En septembre 1991, le pays connaît parallèlement une vague de violence et de pillages sans précédent. A l’origine : la dégradation totale des conditions de vie de la population. A Kinshasa d’abord, dans le reste du pays ensuite, les militaires mais aussi des dizaines de milliers de civils se mettent à piller les usines, commerces et résidences, démolissant pratiquement toute l’infrastructure économique du pays. De nombreuses entreprises ferment, la plupart des commerçants installés depuis plusieurs générations au Congo quittent le pays et abandonnent leurs entreprises et exploitations détruites. En novembre 1991, Mobutu nomme Nguza Karl-i-Bond Premier Ministre qui s’empresse de suspendre la Conférence Nationale.
La population réagit avec la « marche de l’espoir » pour la reprise des travaux. Le rassemblement pacifique est réprimé dans le sang le 16 février 1992. Le 20 juillet, sous la pression de Mgr Monsengwo, la Conférence rouvre ses portes et le 4 août 1992, elle adopte un projet de nouvelle constitution qui prévoit une période de transition de 24 mois au terme de laquelle de nouvelles institutions démocratiquement élues seront mises en place. Le 15 août, Etienne Tshisekedi est élu Premier Ministre.

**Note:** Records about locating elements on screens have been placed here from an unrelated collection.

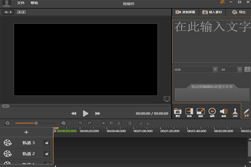Expand the 宋体 font dropdown
The image size is (251, 167).
click(215, 70)
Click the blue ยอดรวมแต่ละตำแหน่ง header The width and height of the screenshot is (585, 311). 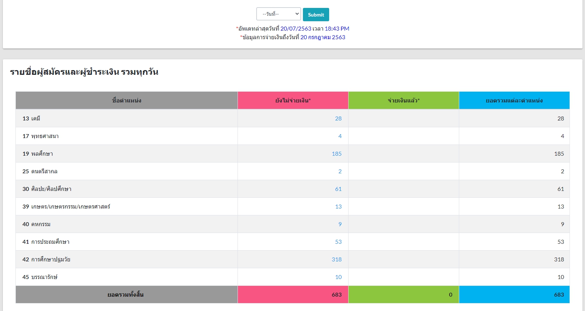[514, 100]
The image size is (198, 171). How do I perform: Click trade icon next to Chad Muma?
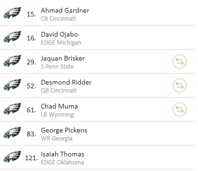click(x=180, y=109)
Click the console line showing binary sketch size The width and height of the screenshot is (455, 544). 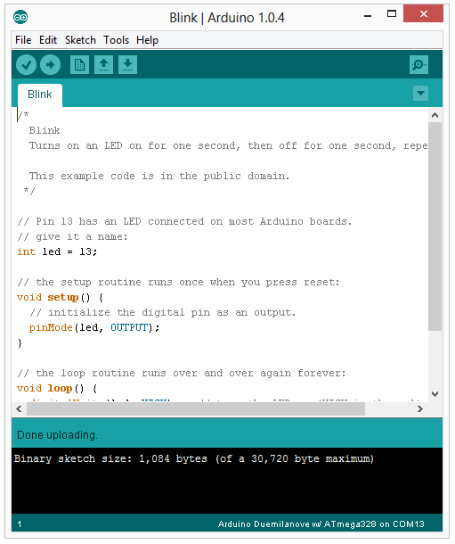pyautogui.click(x=194, y=459)
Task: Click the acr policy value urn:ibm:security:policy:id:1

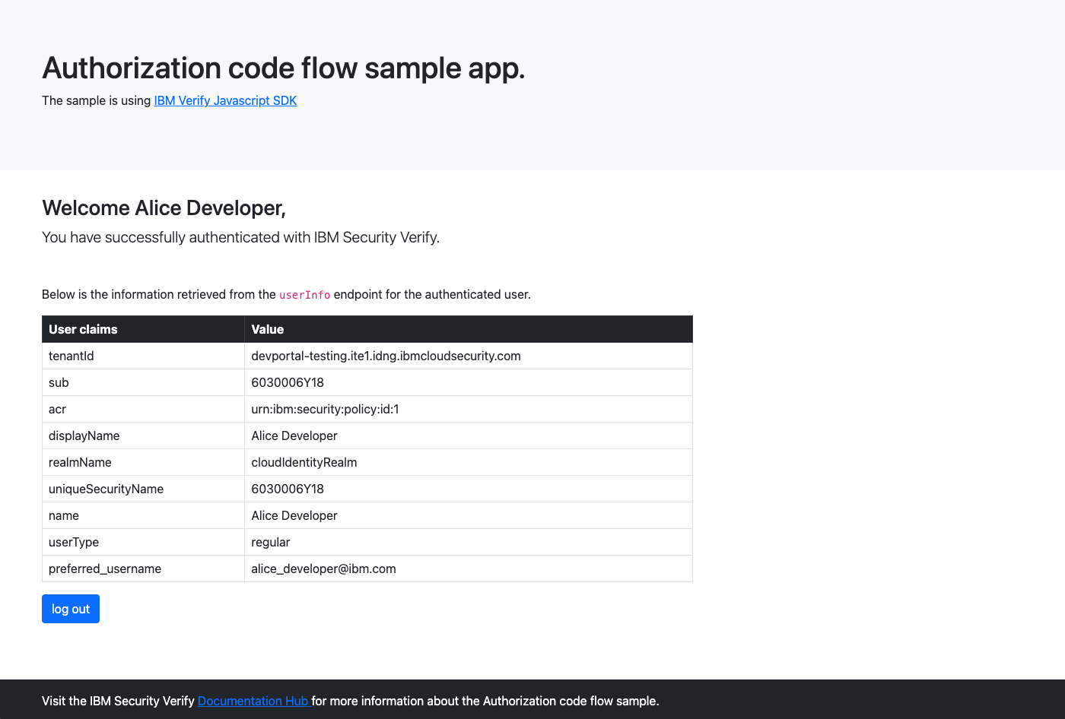Action: pyautogui.click(x=325, y=409)
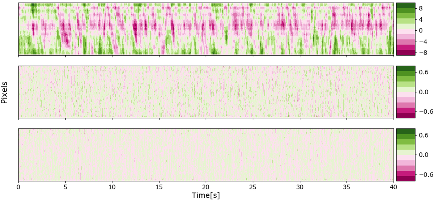Click the "4" tick label on top colorbar
Screen dimensions: 434x200
coord(421,19)
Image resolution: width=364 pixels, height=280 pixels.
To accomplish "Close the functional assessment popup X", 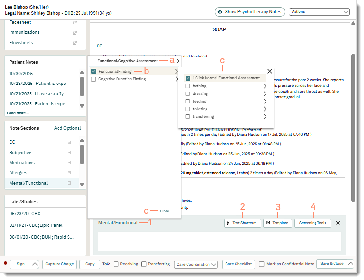I will pyautogui.click(x=270, y=71).
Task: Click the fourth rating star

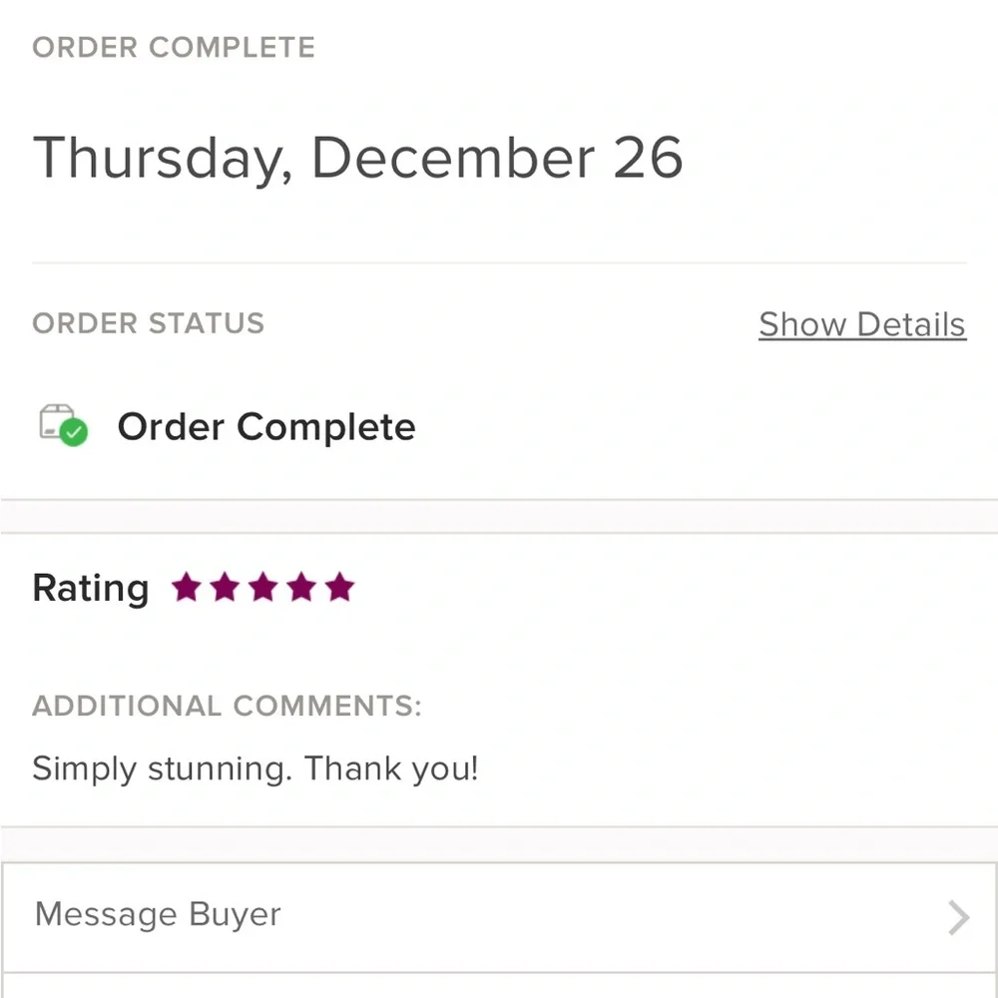Action: pos(301,588)
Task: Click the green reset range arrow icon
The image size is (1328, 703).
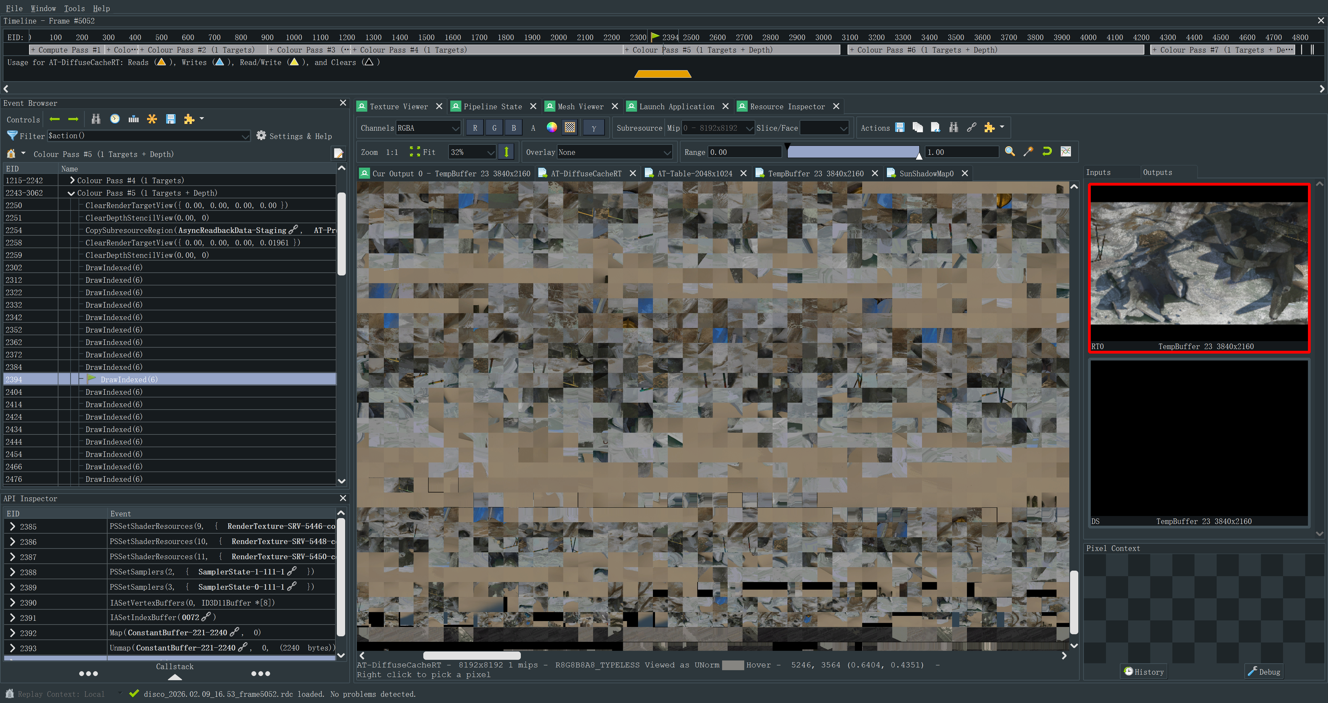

Fin janvier 1993, une nouvelle vague de pillages frappe une fois encore le pays. Plus localisée et essentiellement menée par les militaires, elle accentue une fois encore l’état de délabrement total du Congo. Durant cette nouvelle vague de pillages, l’Ambassadeur de France, Philippe Bernard, est tué. En mars 1993, Mobutu limoge Etienne Tshisekedi pourtant élu souverainement.
Deux tendances s’affrontent désormais et le pays dispose de deux gouvernements : l’un issu de la Conférence nationale, l’autre imposé par les forces alliées à Mobutu. En janvier 1994, sous les auspices de l’ONU, un compromis est signé entre les deux parties et le 9 avril, le Haut Conseil de la République-Parlement de Transition (HCR-PT) est mis en place avec à sa tête Mgr Monsengwo. En juin, le Parlement élit Kengo wa Dondo Premier Ministre. Mais la transition n’aboutit pas et le pays s’enfonce dans des luttes intestines de pouvoir. Mobutu, affaibli politiquement et physiquement par un cancer de la prostate, s’exile dans sa résidence de Gbabolite au nord du pays, où il n’exerce plus qu’un pouvoir de fonction sans vision ni cohérence.